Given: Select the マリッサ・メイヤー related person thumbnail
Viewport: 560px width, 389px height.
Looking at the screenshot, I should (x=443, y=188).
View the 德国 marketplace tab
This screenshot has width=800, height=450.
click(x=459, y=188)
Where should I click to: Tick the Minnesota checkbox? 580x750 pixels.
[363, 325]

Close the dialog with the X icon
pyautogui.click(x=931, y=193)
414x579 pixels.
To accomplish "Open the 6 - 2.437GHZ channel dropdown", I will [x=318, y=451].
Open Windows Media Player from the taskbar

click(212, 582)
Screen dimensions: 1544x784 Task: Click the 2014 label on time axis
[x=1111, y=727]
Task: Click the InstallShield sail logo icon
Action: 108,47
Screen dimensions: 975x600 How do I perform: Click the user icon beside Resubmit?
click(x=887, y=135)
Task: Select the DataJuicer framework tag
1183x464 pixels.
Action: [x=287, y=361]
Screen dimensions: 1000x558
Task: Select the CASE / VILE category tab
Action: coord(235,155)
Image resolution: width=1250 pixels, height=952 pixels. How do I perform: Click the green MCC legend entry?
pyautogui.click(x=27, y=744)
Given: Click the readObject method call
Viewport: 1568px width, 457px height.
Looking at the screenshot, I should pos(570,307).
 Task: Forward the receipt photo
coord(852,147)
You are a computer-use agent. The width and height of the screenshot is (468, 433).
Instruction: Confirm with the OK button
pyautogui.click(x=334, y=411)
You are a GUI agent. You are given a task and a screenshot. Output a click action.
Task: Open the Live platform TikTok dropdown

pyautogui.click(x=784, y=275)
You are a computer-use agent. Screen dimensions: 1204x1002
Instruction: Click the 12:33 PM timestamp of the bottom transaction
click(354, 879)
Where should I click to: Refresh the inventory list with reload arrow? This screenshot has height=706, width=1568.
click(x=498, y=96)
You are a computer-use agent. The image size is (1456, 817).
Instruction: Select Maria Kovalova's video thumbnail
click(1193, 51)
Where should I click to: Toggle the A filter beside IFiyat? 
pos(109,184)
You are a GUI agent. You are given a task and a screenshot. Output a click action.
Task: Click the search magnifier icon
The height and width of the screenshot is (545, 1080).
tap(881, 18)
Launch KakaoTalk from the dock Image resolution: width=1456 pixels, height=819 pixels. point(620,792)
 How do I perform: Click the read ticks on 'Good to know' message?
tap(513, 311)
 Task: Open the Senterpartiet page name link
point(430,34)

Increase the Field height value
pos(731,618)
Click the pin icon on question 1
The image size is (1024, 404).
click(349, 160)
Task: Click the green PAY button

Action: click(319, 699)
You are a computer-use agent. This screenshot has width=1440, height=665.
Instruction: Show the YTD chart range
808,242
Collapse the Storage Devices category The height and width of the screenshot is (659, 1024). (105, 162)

★ ★ ★

§ **EXERCISE INSTRUCTIONS**:
Locate and copy each line in the data above that includes the word "agent".

§ **EXERCISE SOLUTION**:
You are a computer-use agent. The width and height of the screenshot is (468, 433).
You are a GUI agent. You are given a task and a screenshot. Output a click action.
You are a computer-use agent. Screen dimensions: 1204x1002
You are a computer-use agent. The image size is (1456, 817).
You are a GUI agent. You are given a task and a screenshot. Output a click action.
You are a computer-use agent. This screenshot has width=1440, height=665.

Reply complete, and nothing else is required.